╔══

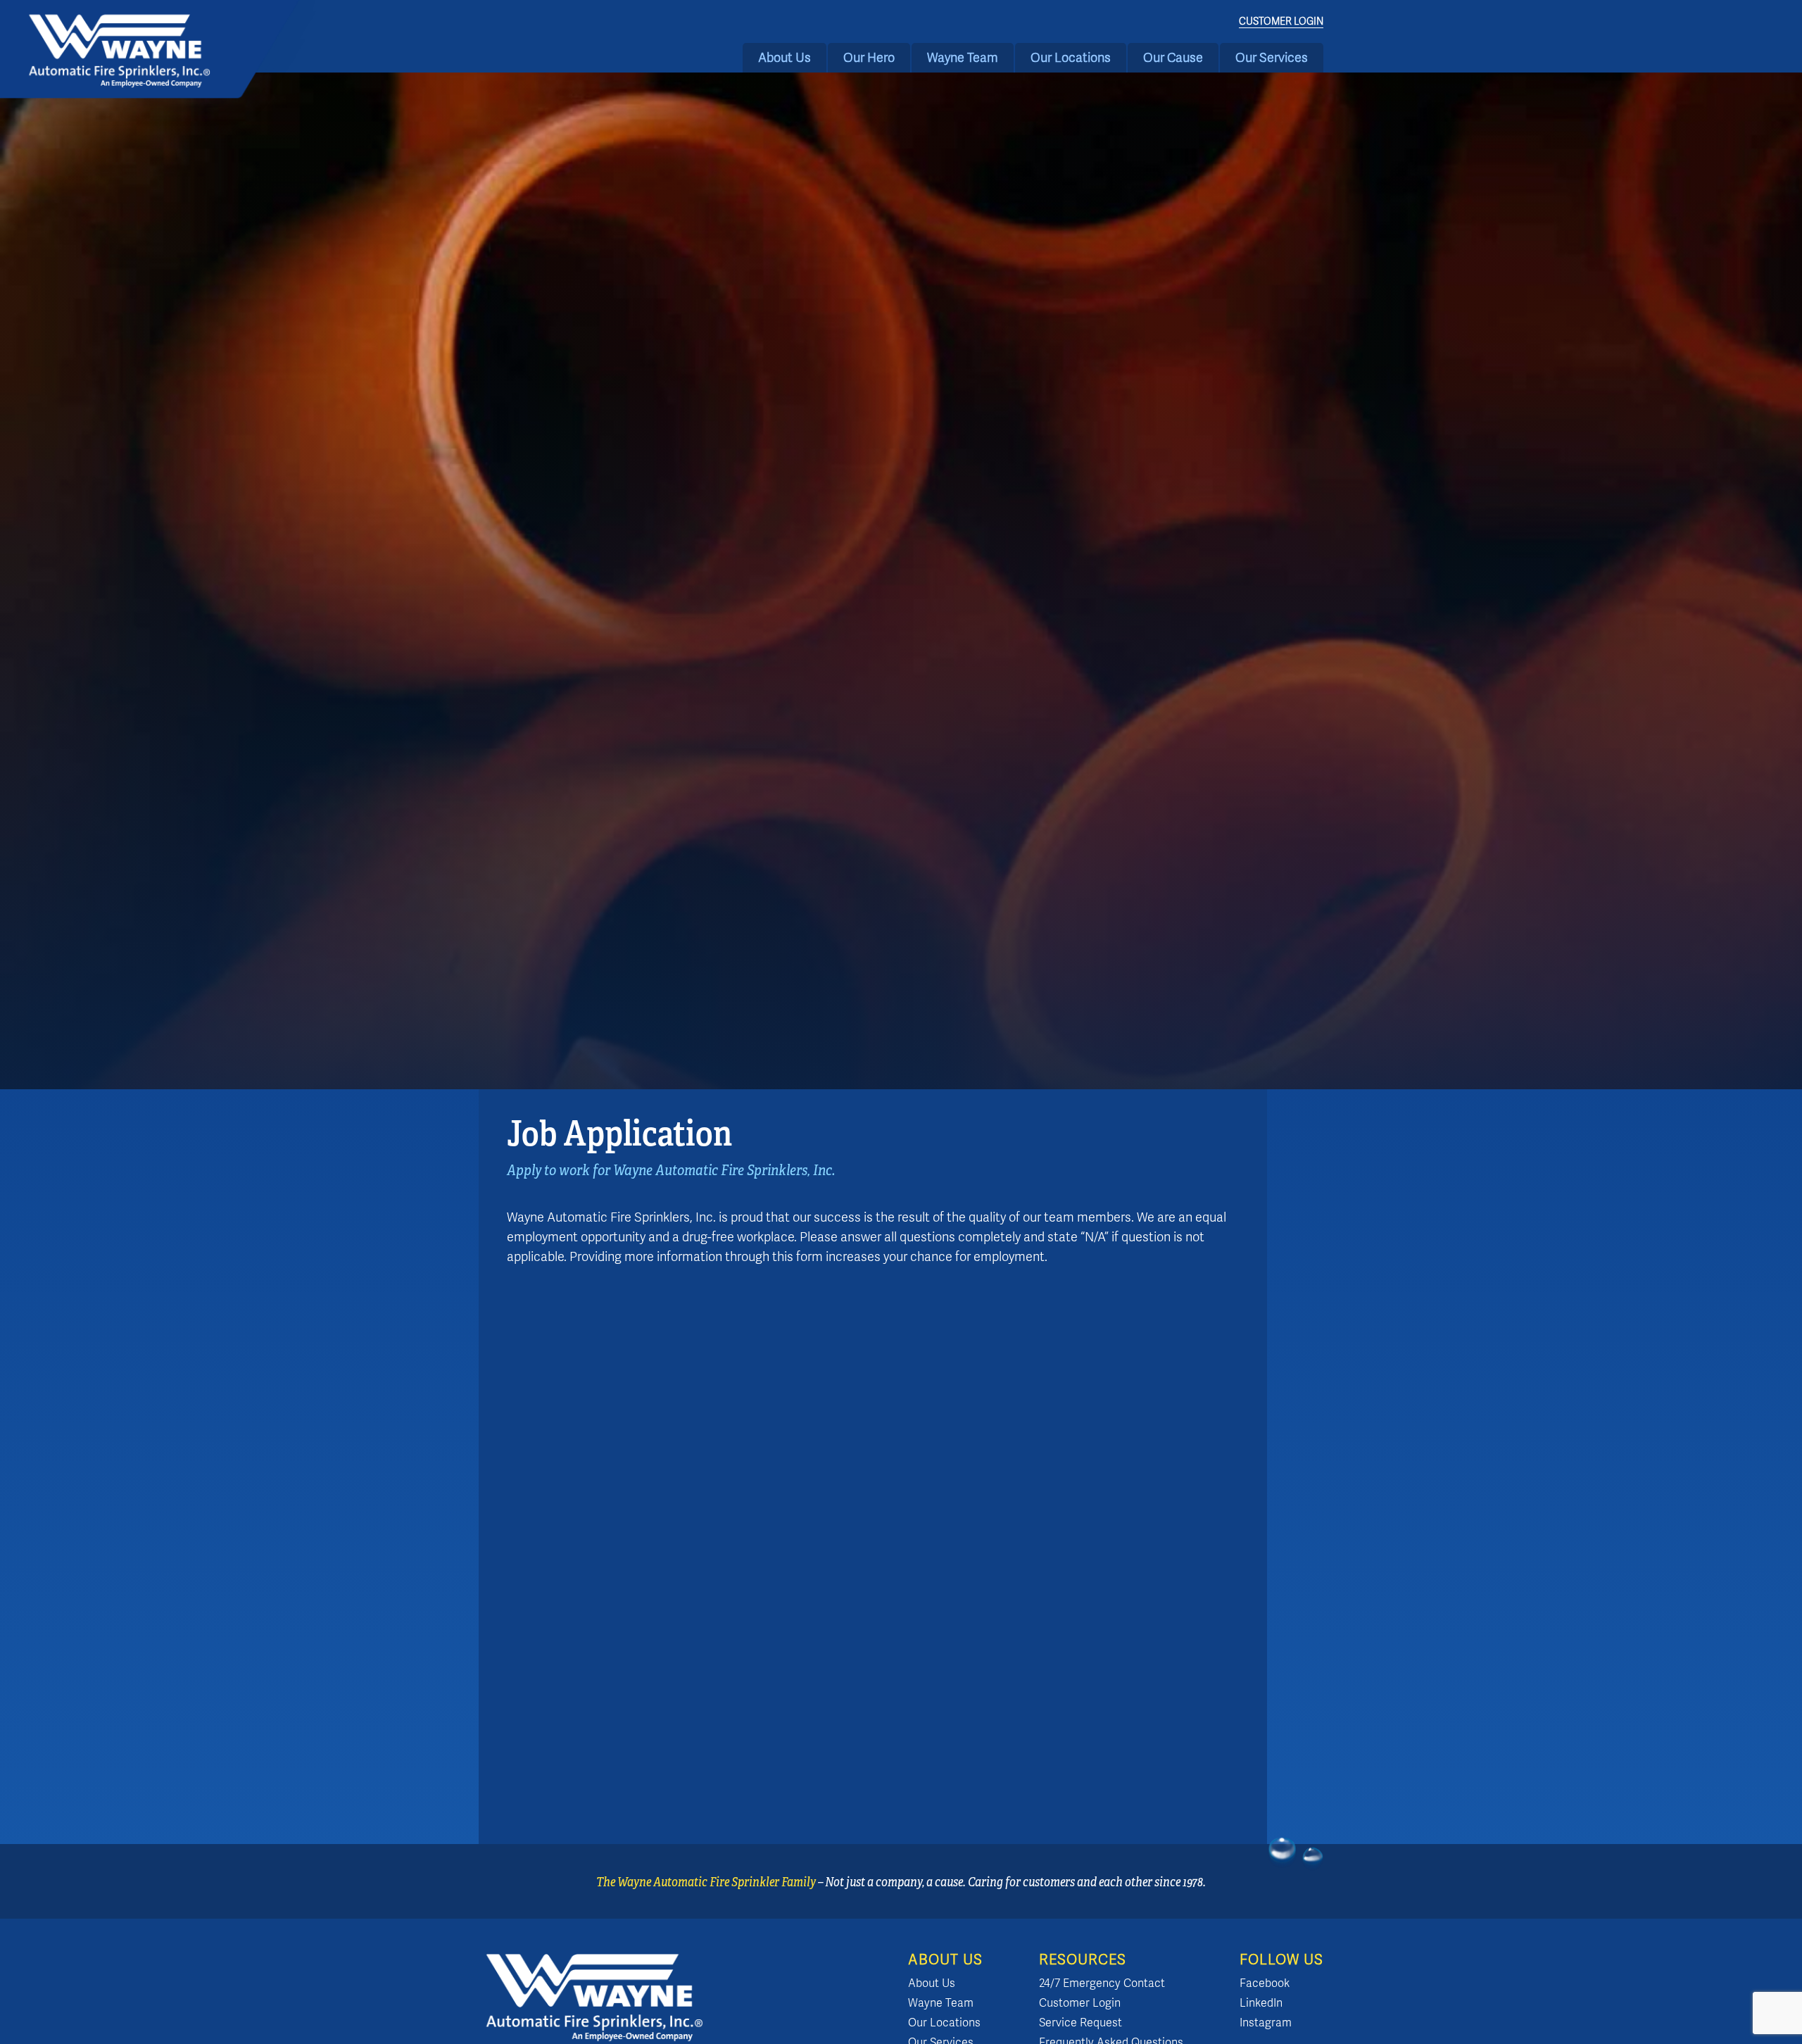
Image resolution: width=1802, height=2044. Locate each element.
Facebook (1265, 1983)
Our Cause (1173, 57)
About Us (784, 57)
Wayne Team (962, 57)
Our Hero (869, 57)
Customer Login (1281, 21)
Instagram (1266, 2023)
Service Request (1080, 2023)
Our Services (1271, 57)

╚══

Problem statement:
Restate word for word the lines from the line containing "About Us (784, 57)" through the last line of the listing, inclusive, and nothing beyond them.

Exercise result:
About Us (784, 57)
Wayne Team (962, 57)
Our Hero (869, 57)
Customer Login (1281, 21)
Instagram (1266, 2023)
Service Request (1080, 2023)
Our Services (1271, 57)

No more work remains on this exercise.